◆ **Directions for this task**:
The entries below should be transcribed in their entirety, exactly as written.
╭─ Supplied entries
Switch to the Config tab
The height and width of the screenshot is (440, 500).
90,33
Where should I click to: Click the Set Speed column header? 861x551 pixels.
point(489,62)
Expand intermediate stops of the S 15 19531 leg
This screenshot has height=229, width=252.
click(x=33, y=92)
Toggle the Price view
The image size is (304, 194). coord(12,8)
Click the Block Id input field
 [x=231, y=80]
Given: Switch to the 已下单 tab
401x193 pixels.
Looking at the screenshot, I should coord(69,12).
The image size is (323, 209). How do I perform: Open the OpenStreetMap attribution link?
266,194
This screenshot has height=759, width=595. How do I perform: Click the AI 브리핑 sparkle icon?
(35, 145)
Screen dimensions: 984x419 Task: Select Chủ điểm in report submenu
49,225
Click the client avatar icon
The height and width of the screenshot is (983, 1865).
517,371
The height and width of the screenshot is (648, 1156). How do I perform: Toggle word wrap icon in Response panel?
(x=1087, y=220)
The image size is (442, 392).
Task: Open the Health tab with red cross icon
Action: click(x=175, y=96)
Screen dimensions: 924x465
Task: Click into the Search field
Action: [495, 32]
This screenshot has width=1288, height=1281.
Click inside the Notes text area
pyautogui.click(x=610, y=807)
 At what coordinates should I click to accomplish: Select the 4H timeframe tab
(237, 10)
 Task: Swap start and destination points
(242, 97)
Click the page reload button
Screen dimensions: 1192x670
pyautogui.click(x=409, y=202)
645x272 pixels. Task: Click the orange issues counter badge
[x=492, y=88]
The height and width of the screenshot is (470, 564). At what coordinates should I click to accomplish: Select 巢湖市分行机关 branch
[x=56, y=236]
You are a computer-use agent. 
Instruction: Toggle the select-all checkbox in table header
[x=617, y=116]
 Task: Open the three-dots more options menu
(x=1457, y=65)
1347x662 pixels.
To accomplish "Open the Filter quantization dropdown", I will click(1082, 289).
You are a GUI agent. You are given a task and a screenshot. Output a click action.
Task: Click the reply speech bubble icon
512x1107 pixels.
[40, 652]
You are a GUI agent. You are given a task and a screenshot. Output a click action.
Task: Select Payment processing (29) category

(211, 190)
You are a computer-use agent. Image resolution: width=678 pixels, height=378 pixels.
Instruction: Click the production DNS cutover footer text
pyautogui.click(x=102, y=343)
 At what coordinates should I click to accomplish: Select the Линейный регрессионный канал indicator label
╰─
◆ **Solved exercise**:
Switch to the Config tab
The height and width of the screenshot is (440, 500).
90,33
Where should I click to: Click the Set Speed column header? 861x551 pixels.
point(489,62)
Expand intermediate stops of the S 15 19531 leg
This screenshot has height=229, width=252.
click(x=33, y=92)
Toggle the Price view
The image size is (304, 194). coord(12,8)
Click the Block Id input field
 [x=231, y=80]
Given: Switch to the 已下单 tab
401x193 pixels.
Looking at the screenshot, I should coord(69,12).
The image size is (323, 209). How do I perform: Open the OpenStreetMap attribution link?
266,194
This screenshot has height=759, width=595. How do I perform: Click the AI 브리핑 sparkle icon?
(35, 145)
Screen dimensions: 984x419 Task: Select Chủ điểm in report submenu
49,225
Click the client avatar icon
The height and width of the screenshot is (983, 1865).
517,371
The height and width of the screenshot is (648, 1156). How do I perform: Toggle word wrap icon in Response panel?
(x=1087, y=220)
The image size is (442, 392).
Task: Open the Health tab with red cross icon
Action: click(x=175, y=96)
Screen dimensions: 924x465
Task: Click into the Search field
Action: [495, 32]
This screenshot has width=1288, height=1281.
Click inside the Notes text area
pyautogui.click(x=610, y=807)
 At what coordinates should I click to accomplish: Select the 4H timeframe tab
(237, 10)
 Task: Swap start and destination points
(242, 97)
Click the page reload button
Screen dimensions: 1192x670
pyautogui.click(x=409, y=202)
645x272 pixels. Task: Click the orange issues counter badge
[x=492, y=88]
The height and width of the screenshot is (470, 564). At what coordinates should I click to accomplish: Select 巢湖市分行机关 branch
[x=56, y=236]
You are a computer-use agent. 
Instruction: Toggle the select-all checkbox in table header
[x=617, y=116]
 Task: Open the three-dots more options menu
(x=1457, y=65)
1347x662 pixels.
To accomplish "Open the Filter quantization dropdown", I will click(1082, 289).
You are a GUI agent. You are given a task and a screenshot. Output a click action.
Task: Click the reply speech bubble icon
512x1107 pixels.
[40, 652]
You are a GUI agent. You are given a task and a screenshot. Output a click action.
Task: Select Payment processing (29) category

(211, 190)
You are a computer-use agent. Image resolution: width=678 pixels, height=378 pixels.
Instruction: Click the production DNS cutover footer text
pyautogui.click(x=102, y=343)
 At what coordinates should I click to accomplish: Select the Линейный регрессионный канал indicator label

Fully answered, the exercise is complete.